▶ Data shown:
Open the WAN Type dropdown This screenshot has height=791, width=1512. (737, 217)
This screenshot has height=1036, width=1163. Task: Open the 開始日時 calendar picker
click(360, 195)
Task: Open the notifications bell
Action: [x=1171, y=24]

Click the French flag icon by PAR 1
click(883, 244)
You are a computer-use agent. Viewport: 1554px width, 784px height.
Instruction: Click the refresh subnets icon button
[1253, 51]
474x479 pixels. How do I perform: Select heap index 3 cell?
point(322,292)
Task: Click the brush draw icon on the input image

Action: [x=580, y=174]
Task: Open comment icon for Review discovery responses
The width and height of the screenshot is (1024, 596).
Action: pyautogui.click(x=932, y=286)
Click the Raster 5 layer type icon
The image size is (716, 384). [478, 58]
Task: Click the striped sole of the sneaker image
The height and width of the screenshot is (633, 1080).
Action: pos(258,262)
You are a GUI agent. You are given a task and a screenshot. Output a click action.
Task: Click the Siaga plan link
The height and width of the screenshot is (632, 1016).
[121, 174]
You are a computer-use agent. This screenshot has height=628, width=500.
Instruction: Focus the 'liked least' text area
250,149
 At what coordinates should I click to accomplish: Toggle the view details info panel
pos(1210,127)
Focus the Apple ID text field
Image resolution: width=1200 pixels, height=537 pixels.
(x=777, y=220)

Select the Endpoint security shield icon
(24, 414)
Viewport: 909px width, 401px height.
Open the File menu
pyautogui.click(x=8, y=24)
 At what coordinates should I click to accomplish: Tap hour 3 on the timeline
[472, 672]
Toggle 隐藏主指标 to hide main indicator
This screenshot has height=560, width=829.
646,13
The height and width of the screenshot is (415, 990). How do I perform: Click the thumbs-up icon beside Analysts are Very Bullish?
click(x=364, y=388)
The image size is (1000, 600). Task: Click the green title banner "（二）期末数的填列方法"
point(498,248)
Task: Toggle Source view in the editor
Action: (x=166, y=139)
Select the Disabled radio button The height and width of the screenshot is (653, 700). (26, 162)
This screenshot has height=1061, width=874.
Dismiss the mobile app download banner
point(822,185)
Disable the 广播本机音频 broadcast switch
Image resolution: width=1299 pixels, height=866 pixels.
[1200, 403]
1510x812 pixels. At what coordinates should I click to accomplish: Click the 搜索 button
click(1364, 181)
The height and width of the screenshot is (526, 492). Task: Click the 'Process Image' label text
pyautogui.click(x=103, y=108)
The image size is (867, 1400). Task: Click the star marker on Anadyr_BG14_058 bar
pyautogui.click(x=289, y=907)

▶ Assigned task:
Some lines in the data above hold the string "computer". Find and copy each of them.

▶ Written reply:
You are a computer-use agent. Viewport: 1554px width, 784px height.
You are a computer-use agent. This screenshot has height=628, width=500.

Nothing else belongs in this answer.